Following on from the recent launch of the Dell 1250c LED printer, which set a new target for the minimum size of laser-class printers, Dell has followed up with the 1355cnw, a multi-function printer that adds scan, copy and fax to the feature set.


The 1355cnw uses the same Xerox-made print engine as its simpler sibling and the case is not much larger, giving this device a very small footprint on the desk. The LED engine uses a strip of high-intensity LEDs in place of the more complex laser light source to create a page image on its photoconductor drum. This is a simpler process and enables a more compact printer to be made.
Dell 1355cnw multifunction color printer on a table.


Dell is definitely in the square-cut, no-nonsense mould with this machine. Even the 1355cnw’s Automatic Document Feeder (ADF) is square, with an inset in its top surface to take up to 15-page documents for scanning. The scanner lid has rising hinges, so you can scan from books as well as paper, and the control panel protrudes from just in front of the flatbed.


The logically laid out control panel is completely horizontal, which is OK since the printer sits low to the desk. There’s a mono, bitmapped LCD panel that can show several lines of text or graphics, as necessary. To its left are mode buttons and four quick-dials for fax, while to its right is a cross of five navigation keys, then a number pad and finally scan and copy job controls.
Dell 1355cnw multifunction printer control panel and output tray.


Paper ejects just below the balcony of the control panel and feeds from a 150-sheet tray, formed by folding down the front panel. As with the 1250c, a cover for the paper stack slides out from inside the machine, when the tray is open, and it has a 10-sheet multi-purpose feed built into its top cover.


Just to the left of the paper tray is a front-panel USB socket, which can print graphics directly from a USB drive and save scanned images to one. The control panel enables four lines of a drive’s file tree to be viewed at once. At the back are sockets for 10/100 Ethernet, as well as USB and this version of the printer also supports wireless connection (the 1355cn doesn’t and costs less).


Wireless setup is straightforward and can be achieved through both router push-button and passcode entry methods. Dell supports Windows and OS X, but again there’s no specific mention of Linux support. Various small applets are provided with the machine to handle scanning and fax, as well as print.

▸ Tasks:
A - Copy the text on the Dell 1355cnw printer, starting with "The 1355cnw uses" and going on through "to be made.", and substitute "imaging drum" for "photoconductor drum".
B - Proceed with the text on the Dell 1355cnw printer, picking up after its last sentence.

▸ Element and text position data:
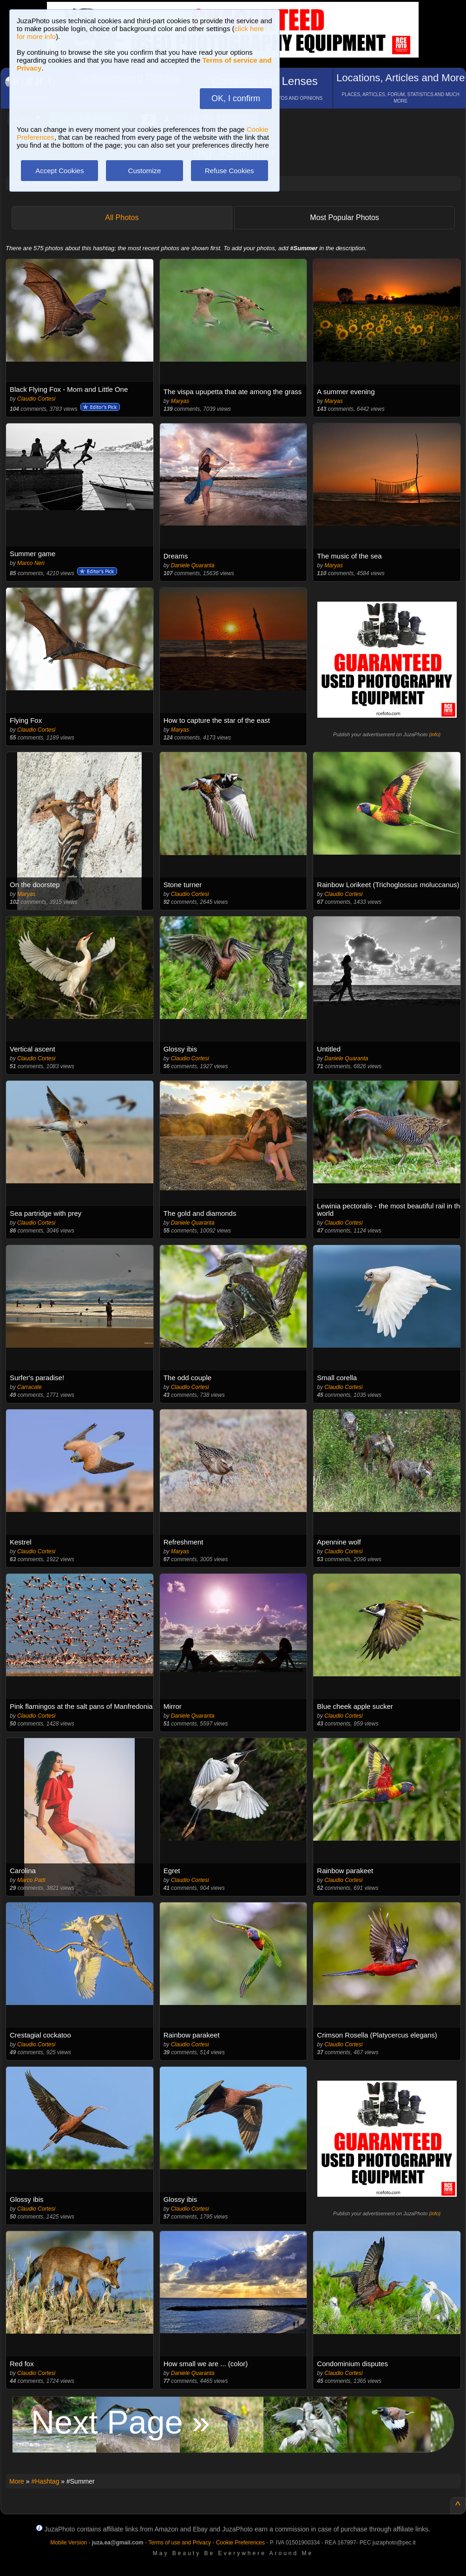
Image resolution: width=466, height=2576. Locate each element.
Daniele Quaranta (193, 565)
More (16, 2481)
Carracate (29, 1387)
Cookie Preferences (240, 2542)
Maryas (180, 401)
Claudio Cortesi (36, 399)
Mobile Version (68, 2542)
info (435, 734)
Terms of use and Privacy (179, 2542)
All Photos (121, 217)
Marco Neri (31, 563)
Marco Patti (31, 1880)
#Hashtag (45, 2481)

▸ Written answers:
A -
The 1355cnw uses the same Xerox-made print engine as its simpler sibling and the case is not much larger, giving this device a very small footprint on the desk. The LED engine uses a strip of high-intensity LEDs in place of the more complex laser light source to create a page image on its imaging drum. This is a simpler process and enables a more compact printer to be made.

B -
Dell rates the 1355cnw at 15ppm printing black and 12ppm printing colour. These are both quite modest figures, but we didn’t see speeds that fast under test. Our five-page black text print completed in 43 seconds, giving an effective speed of 7.0ppm, but this increased to 10.4ppm for the20-page test.
Dell 1355cnw printer with open toner compartment.


This is still only two thirds of the rated speed and the five-page text and colour graphics document returned 7.3ppm. Interestingly, given this machine uses the same print engine as the 1250c, the speeds here are all a little faster than from that machine. The copy speed is fair, with a single-page colour copy taking 47 seconds and a five-page black text one finishing in 50 seconds.


The print quality is pretty good, with black text coming through crisp and dense. The printer’s resolution may only be 600dpi, but it’s easily good enough for all general purpose office duties. Colour print is also good, with bold, clean colours giving arresting graphs, charts and graphics.
Dell 1355cnw color multifunction printer with open trays.


Even photo prints are reasonable, with smooth colour transitions and natural hues. Darker colours are a bit too dark, but even at full page the images reproduced are very serviceable. If you are at all reluctant to buy an LED printer rather than a laser because of stories of poor LED print quality, they’re well and truly refuted by the output from the 1355cnw.


Our main problem with the 1250c was the cost of its consumables, which at 3.9p and 17.7p for black and colour respectively, were well outside the normal range, particularly for colour print. The 1355cnw uses the same cartridges, but we checked the Dell site anyway, in the hope of some reduction. They’ve gone up in price, giving new page costs of 4.3p and 19.9p, both including 0.7p for paper, as before. These are very dear, some of the highest we’ve ever seen in our years of testing.

Verdict


Although the technology is interesting and the size is convenient, the price of both the machine and especially its consumables is eccentric. How does Dell believe it can get away with charging nearly 20p for a colour page, when similar printers are doing the same thing for less than half that, and costing less to buy, too. It’s a real shame, as the machine itself is easy-to-use, well-equipped and produces good print, if a bit slowly. It’s a marketing, not an engineering, fail.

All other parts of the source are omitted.